EXTRACT PROVIDED:
○ ○ ○ ○ ○

I smoked Black n Milds and other machine mades before going to hand rolled full time :ranger: I even smoked a pipe for a while ipe: In all honesty no more machine made for me hopefully. I tried a tin of 10 of these for 4 bucks St. Luis Rey Pequenos - Tin of 10 Cigars - CigarBid.com a while back. To my surprise very enjoyable and great for a car trip smoke. they actually burn very slow and there are others out ther that come in tin pack. I would have got more but did not know what to expect. I can confirm to everyone looking for a cigar during a car trip but only has 20 to 30 minutes to burn one this is it! I cant imagine what aregular cigar size would taste like in this brand. I must say I forgot at times that I was smoking something so small as it burned very slow and had a great cigar taste med-mild. I was shocked at how slow it burned and enjoyment I got out of the whole tin of 10. If you notice there are others in the picture link above. If any of those are like the St. Luis Rey Pequenos then you wont be disappointed. I hope in the future to try them all.

Also a cheap hand roll is the makers choice from cigars international. Go to MMAO (Make me an offer) and you can get them cheaper then retail price. I got 2 bundles of them a while back. They are not the greatest but better then machine rolls for a decent price. They a similiar to black n milds but I think they are better. Yiou can get natural or vanilla (I think). Maker's Choice - Cigars International choice

I scored the Natural 2-fer (5.0" x 36) 50 cigars for 60 cents each not bad for car ride cigars. Make me an offer MMAO link and go to browse. Type in what you want to make an offer on. Sometimes they will accept your offer sometimes they will not. You get 3 offers on each product. Best thing to do is to see what price they are charging and offer less then half. You will get an email saying your offer was accepted or you can check your offer history and it will say accepted or cold if it is not accepted. I took advantage over the weekend due to free shipping through Monday. Make Me an Offer

Then I learned about the devil site cigarbid.com and have got some great deals on there. You can pick up some good 2 to 4 dollar sticks that will last for a long time. I puff on a 5 vegas gold no.1 (7.5 x 54) or bullion size (6.0 x 60) every morning and if I dont finish it then I clip it with my cutter and burn it on and off all day during work. I hate doing this though as I put it in small tubberware container with lid which is more hassle. A stogie left clipped in a car will smell horriable imo and is a no no for me.

Some of the cigars that come in tin that I would like to try in the future if anyone else has tried them let me know what you think. Also if anyone has a stash of little cigars in tins and want to do some trading for regular cigars PM me and we will talk:

Gispert Cortos could win a tin of 10 little cigars for 3 to 5 bucks (Never Tried)
Gispert Cortos - Tin of 10 - CigarBid.com

QE2 Ruffians (I really would like to try love the name lol)
QE2 Ruffians - Tin of 8 - CigarBid.com

Cuban Honeys Cherry tin of 10 (never tried)

○ ○ ○ ○ ○

GIVEN INFORMATION:
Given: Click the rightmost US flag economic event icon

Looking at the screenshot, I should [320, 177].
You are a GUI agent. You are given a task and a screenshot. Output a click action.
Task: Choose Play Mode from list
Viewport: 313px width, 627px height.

○ ○ ○ ○ ○

LIST OF TASKS:
1. In the forum post, how much did each cigar in the Natural 2-fer (5.0" x 36) cost?
2. Rewrite the part of the forum post that begins at the words "Some of the" and stops after "the name lol)", changing "little cigars" to "small cigars".

COMPLETED EXERCISE:
1. 60 cents each

2.
Some of the cigars that come in tin that I would like to try in the future if anyone else has tried them let me know what you think. Also if anyone has a stash of small cigars in tins and want to do some trading for regular cigars PM me and we will talk:

Gispert Cortos could win a tin of 10 small cigars for 3 to 5 bucks (Never Tried)
Gispert Cortos - Tin of 10 - CigarBid.com

QE2 Ruffians (I really would like to try love the name lol)